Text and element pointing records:
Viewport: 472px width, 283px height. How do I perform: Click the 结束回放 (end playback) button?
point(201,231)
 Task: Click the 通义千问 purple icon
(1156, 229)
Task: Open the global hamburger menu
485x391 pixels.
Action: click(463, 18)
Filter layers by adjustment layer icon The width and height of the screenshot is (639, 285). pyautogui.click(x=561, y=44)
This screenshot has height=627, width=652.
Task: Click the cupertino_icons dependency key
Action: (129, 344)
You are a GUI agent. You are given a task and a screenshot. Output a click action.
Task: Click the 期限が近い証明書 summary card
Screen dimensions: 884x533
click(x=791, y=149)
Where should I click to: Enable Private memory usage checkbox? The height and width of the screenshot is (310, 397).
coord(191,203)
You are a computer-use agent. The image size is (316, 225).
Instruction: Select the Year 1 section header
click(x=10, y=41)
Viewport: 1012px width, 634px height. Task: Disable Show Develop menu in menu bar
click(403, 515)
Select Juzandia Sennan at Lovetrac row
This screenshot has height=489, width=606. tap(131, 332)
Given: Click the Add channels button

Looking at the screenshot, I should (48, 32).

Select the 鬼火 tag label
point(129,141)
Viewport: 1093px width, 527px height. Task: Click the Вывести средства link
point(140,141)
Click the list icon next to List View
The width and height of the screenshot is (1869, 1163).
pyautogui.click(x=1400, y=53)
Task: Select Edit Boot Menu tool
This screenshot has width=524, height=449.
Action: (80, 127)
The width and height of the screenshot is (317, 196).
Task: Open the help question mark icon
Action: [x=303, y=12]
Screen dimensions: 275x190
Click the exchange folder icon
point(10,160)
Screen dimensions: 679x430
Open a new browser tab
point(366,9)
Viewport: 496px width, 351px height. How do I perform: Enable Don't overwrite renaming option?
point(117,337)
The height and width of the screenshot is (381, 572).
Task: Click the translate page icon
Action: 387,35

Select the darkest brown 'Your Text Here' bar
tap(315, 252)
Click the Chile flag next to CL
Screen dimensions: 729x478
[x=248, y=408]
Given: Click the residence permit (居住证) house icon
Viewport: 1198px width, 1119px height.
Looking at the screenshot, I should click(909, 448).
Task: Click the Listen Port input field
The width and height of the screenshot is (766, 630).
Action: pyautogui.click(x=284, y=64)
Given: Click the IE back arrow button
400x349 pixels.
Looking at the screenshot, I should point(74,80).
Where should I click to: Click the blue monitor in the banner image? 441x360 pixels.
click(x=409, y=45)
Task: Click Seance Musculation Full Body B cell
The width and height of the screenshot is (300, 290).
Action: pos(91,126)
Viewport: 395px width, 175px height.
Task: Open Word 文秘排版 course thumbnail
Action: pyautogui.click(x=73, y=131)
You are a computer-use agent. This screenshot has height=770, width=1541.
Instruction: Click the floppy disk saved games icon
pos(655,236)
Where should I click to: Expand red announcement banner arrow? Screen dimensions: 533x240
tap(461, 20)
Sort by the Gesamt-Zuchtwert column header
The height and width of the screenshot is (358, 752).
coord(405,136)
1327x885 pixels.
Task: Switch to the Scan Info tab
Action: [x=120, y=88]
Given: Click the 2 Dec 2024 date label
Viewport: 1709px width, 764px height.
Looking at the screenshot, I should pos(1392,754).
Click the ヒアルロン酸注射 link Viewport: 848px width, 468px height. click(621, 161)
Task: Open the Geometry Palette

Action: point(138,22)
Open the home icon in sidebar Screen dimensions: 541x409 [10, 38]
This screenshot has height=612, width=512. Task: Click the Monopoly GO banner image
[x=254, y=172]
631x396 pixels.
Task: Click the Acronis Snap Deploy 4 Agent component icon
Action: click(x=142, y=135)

What to work on:
Copy every line of the data above word for word.

Problem solution:
Viewport: 472px width, 283px height. How do I perform: Click the 结束回放 (end playback) button?
point(201,231)
 Task: Click the 通义千问 purple icon
(1156, 229)
Task: Open the global hamburger menu
485x391 pixels.
Action: click(463, 18)
Filter layers by adjustment layer icon The width and height of the screenshot is (639, 285). pyautogui.click(x=561, y=44)
This screenshot has height=627, width=652.
Task: Click the cupertino_icons dependency key
Action: (129, 344)
You are a GUI agent. You are given a task and a screenshot. Output a click action.
Task: Click the 期限が近い証明書 summary card
Screen dimensions: 884x533
click(x=791, y=149)
Where should I click to: Enable Private memory usage checkbox? The height and width of the screenshot is (310, 397).
coord(191,203)
You are a computer-use agent. The image size is (316, 225).
Instruction: Select the Year 1 section header
click(x=10, y=41)
Viewport: 1012px width, 634px height. Task: Disable Show Develop menu in menu bar
click(403, 515)
Select Juzandia Sennan at Lovetrac row
This screenshot has height=489, width=606. tap(131, 332)
Given: Click the Add channels button

Looking at the screenshot, I should (48, 32).

Select the 鬼火 tag label
point(129,141)
Viewport: 1093px width, 527px height. Task: Click the Вывести средства link
point(140,141)
Click the list icon next to List View
The width and height of the screenshot is (1869, 1163).
pyautogui.click(x=1400, y=53)
Task: Select Edit Boot Menu tool
This screenshot has width=524, height=449.
Action: (80, 127)
The width and height of the screenshot is (317, 196).
Task: Open the help question mark icon
Action: [x=303, y=12]
Screen dimensions: 275x190
Click the exchange folder icon
point(10,160)
Screen dimensions: 679x430
Open a new browser tab
point(366,9)
Viewport: 496px width, 351px height. How do I perform: Enable Don't overwrite renaming option?
point(117,337)
The height and width of the screenshot is (381, 572).
Task: Click the translate page icon
Action: 387,35

Select the darkest brown 'Your Text Here' bar
tap(315, 252)
Click the Chile flag next to CL
Screen dimensions: 729x478
[x=248, y=408]
Given: Click the residence permit (居住证) house icon
Viewport: 1198px width, 1119px height.
Looking at the screenshot, I should click(909, 448).
Task: Click the Listen Port input field
The width and height of the screenshot is (766, 630).
Action: pyautogui.click(x=284, y=64)
Given: Click the IE back arrow button
400x349 pixels.
Looking at the screenshot, I should point(74,80).
Where should I click to: Click the blue monitor in the banner image? 441x360 pixels.
click(x=409, y=45)
Task: Click Seance Musculation Full Body B cell
The width and height of the screenshot is (300, 290).
Action: pos(91,126)
Viewport: 395px width, 175px height.
Task: Open Word 文秘排版 course thumbnail
Action: pyautogui.click(x=73, y=131)
You are a computer-use agent. This screenshot has height=770, width=1541.
Instruction: Click the floppy disk saved games icon
pos(655,236)
Where should I click to: Expand red announcement banner arrow? Screen dimensions: 533x240
tap(461, 20)
Sort by the Gesamt-Zuchtwert column header
The height and width of the screenshot is (358, 752).
coord(405,136)
1327x885 pixels.
Task: Switch to the Scan Info tab
Action: [x=120, y=88]
Given: Click the 2 Dec 2024 date label
Viewport: 1709px width, 764px height.
Looking at the screenshot, I should pos(1392,754).
Click the ヒアルロン酸注射 link Viewport: 848px width, 468px height. click(621, 161)
Task: Open the Geometry Palette

Action: point(138,22)
Open the home icon in sidebar Screen dimensions: 541x409 [10, 38]
This screenshot has height=612, width=512. Task: Click the Monopoly GO banner image
[x=254, y=172]
631x396 pixels.
Task: Click the Acronis Snap Deploy 4 Agent component icon
Action: click(x=142, y=135)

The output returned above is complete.